Nimer Sultany is a Palestinian citizen of Israel, the author of two books on the situation of Palestinian citizens of that country, and a work on constitutional theory and Arab countries. He is a regular contributor to The Guardian and Jadaliyya.

Biography
Sultany was born in Tira. He earned a Master's degree in law at Tel Aviv University. In the early 2000s he was coordinator of the Political Monitoring Project at the Haifa-based Arab Center for Applied Social Research-Mada. After another master's degree in Law from the University of Virginia, he enrolled in Harvard Law School where he obtained a Doctorate in Juridical Science (SJD), the most advanced law degree of its kind. At present he is Reader in Public law at SOAS in London.

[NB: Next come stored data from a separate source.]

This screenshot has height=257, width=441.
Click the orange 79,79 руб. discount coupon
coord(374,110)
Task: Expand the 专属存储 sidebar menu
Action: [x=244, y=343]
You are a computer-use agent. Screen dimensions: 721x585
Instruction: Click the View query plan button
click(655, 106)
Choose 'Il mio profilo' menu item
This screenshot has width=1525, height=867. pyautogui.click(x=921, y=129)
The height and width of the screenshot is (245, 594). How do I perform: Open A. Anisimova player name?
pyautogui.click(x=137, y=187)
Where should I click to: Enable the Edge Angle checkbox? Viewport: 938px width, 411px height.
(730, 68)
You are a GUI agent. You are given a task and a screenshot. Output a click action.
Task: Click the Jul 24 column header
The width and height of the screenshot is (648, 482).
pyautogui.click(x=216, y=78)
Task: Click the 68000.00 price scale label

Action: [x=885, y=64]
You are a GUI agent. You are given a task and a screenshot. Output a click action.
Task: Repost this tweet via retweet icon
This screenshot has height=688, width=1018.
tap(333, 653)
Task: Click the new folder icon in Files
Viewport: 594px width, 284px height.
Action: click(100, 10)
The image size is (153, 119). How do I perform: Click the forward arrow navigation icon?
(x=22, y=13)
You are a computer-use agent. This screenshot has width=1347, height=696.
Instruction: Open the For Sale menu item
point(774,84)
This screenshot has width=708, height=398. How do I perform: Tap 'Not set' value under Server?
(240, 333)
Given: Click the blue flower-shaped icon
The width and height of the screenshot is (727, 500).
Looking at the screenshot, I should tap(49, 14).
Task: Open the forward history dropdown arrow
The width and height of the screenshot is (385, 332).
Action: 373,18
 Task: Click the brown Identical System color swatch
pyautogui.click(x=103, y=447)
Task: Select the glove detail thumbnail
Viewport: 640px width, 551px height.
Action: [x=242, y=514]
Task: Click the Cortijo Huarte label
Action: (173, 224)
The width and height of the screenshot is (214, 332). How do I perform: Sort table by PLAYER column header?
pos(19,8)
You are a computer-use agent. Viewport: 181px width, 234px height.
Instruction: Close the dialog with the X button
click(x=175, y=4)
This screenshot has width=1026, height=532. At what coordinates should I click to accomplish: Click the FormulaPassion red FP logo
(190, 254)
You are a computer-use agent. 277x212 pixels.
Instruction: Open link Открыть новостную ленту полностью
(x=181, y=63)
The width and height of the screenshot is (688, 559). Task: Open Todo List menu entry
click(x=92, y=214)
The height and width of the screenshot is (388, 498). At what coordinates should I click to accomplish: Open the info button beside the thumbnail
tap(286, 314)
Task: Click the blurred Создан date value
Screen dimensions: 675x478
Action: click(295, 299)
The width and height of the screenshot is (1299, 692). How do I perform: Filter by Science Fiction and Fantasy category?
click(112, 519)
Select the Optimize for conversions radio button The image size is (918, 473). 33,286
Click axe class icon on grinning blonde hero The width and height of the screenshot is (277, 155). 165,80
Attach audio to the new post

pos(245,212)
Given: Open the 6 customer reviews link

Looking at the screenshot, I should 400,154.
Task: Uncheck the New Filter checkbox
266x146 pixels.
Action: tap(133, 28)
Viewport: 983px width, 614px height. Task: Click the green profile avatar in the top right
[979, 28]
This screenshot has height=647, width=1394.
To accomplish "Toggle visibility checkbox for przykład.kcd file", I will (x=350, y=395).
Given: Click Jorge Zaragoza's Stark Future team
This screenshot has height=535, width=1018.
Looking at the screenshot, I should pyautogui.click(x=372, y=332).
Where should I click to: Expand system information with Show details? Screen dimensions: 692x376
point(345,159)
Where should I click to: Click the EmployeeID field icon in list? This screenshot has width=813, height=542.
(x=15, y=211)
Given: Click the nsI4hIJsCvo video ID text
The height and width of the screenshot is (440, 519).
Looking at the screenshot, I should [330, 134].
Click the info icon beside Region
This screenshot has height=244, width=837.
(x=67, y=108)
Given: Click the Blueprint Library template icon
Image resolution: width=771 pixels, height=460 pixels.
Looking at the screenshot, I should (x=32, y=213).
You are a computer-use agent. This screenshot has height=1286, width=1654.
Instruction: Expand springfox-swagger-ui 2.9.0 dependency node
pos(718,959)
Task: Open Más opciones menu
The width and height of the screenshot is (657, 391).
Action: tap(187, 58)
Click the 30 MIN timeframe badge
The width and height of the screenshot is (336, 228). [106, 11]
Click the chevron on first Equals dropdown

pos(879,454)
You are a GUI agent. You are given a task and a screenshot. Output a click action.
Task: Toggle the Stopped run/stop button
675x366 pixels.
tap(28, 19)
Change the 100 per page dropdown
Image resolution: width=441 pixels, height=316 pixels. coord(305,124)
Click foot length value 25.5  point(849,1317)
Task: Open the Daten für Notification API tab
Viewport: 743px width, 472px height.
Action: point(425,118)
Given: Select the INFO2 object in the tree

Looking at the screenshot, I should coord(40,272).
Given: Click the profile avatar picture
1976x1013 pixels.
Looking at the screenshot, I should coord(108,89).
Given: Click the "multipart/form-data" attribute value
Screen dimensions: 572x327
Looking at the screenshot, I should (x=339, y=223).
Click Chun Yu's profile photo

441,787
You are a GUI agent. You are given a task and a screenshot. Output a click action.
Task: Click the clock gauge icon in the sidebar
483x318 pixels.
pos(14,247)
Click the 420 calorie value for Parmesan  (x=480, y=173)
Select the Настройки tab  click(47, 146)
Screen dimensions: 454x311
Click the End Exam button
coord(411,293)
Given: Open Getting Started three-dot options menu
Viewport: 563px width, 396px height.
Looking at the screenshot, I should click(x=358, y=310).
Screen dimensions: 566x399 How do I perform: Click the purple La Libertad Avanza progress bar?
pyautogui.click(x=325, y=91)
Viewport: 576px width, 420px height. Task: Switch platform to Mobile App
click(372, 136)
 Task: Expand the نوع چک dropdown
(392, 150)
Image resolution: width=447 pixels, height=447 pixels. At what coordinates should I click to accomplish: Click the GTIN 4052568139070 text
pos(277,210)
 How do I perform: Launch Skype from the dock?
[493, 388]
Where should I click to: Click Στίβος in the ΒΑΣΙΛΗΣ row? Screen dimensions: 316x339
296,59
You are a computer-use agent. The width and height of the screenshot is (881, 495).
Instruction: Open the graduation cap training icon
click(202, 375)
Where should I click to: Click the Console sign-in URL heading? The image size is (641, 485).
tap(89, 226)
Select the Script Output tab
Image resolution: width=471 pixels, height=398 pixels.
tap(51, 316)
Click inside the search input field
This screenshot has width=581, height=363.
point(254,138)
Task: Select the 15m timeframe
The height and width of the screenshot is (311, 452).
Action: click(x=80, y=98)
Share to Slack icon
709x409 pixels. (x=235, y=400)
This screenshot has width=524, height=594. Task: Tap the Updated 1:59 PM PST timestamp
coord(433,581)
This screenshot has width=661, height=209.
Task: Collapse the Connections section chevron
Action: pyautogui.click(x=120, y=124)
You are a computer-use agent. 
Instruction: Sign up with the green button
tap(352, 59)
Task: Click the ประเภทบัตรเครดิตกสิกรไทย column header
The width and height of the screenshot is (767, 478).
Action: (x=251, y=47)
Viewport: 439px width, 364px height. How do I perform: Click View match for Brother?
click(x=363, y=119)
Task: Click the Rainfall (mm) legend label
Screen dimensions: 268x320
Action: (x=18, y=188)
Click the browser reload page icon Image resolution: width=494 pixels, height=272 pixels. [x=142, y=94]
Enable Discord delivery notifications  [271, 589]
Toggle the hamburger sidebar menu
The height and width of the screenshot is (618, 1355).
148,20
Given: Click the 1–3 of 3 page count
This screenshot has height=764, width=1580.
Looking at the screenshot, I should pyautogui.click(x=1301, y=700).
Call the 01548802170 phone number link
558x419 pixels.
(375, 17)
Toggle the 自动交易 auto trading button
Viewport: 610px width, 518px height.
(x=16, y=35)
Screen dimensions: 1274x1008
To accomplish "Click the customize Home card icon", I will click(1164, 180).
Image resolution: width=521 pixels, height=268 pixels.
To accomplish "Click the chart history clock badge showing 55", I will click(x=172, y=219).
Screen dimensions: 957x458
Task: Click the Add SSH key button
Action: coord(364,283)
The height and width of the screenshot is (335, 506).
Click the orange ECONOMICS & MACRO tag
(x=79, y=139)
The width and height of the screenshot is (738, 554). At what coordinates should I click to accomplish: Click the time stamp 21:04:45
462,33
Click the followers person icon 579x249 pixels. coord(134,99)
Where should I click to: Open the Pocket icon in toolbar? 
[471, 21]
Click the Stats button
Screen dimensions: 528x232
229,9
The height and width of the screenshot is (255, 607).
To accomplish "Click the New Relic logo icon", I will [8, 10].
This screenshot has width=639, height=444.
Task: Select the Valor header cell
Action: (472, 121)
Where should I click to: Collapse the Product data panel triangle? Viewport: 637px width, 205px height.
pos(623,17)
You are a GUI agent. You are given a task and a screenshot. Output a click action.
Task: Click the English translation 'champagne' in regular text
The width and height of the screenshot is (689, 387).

In 2017 Oxford University Press published his major theoretical study Law and Revolution: Legitimacy and Constitutionalism After the Arab Spring, which was awarded the inaugural inaugural ICON-S book prize in 2018.

Law and Revolution
Sultany's book is divided into three parts. In each, revolutions are examined in terms of a concept of legitimacy, legality and constitutionalism. His starting point is analyse and challenge Nathan Brown's view that the dominant polity of the Arab world is one of "constitutions without constitutionalism".

Notes

Citations

Sources

Arab citizens of Israel
Harvard University alumni
Living people
Year of birth missing (living people)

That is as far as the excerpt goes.